#### Check your understanding
1. From the text describing the Mev prompt-optimization engine, reproduce word for word the passage starting at "Get genuinely better" and ending at "latency, and consistency.".
2. Translate this sentence from the Mev text into Spanish: "Both overfit to whatever evaluation cases you have, give you noisy rankings, and stop improving fast."

#### Excerpted passage
Segment Open

Get genuinely better prompts. Not just different ones.
Mev is an intent-driven prompt-optimization engine that goes beyond what most prompt-tuning tools do. You describe what you want an LLM agent to do in plain English; Mev compiles that into a task spec, synthesizes a stratified evaluation dataset, evolves prompts through a beam search with crossover, scores everything against a held-out generalization set, and locks in the prompt that wins on real metrics — score, cost, latency, and consistency.
Most prompt optimizers do one of two things: a) hill-climb on a single prompt with a single judge, or b) ask GPT-4 to "improve this prompt" in a loop. Both overfit to whatever evaluation cases you have, give you noisy rankings, and stop improving fast.

Segment Closed

#### Information shown
Segment Open

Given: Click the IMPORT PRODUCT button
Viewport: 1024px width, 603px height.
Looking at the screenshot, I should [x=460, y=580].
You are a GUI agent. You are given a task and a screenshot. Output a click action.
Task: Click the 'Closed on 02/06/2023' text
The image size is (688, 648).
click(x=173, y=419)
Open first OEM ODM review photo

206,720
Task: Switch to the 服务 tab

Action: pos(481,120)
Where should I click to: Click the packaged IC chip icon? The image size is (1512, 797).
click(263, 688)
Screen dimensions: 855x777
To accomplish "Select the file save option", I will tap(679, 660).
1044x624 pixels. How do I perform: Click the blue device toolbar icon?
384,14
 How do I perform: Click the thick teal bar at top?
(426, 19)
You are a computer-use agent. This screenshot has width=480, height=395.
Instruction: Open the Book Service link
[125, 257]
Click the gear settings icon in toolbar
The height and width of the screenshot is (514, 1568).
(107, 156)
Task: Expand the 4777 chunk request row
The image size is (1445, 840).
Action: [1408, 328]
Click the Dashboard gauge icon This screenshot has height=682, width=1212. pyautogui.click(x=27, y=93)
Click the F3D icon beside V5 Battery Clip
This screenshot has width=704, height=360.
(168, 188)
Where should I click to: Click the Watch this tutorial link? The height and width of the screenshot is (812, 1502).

Segment Closed

#### Solved tasks
1.
Get genuinely better prompts. Not just different ones.
Mev is an intent-driven prompt-optimization engine that goes beyond what most prompt-tuning tools do. You describe what you want an LLM agent to do in plain English; Mev compiles that into a task spec, synthesizes a stratified evaluation dataset, evolves prompts through a beam search with crossover, scores everything against a held-out generalization set, and locks in the prompt that wins on real metrics — score, cost, latency, and consistency.

2. Ambos se sobreajustan a los casos de evaluación que tengas, te dan clasificaciones ruidosas y dejan de mejorar rápidamente.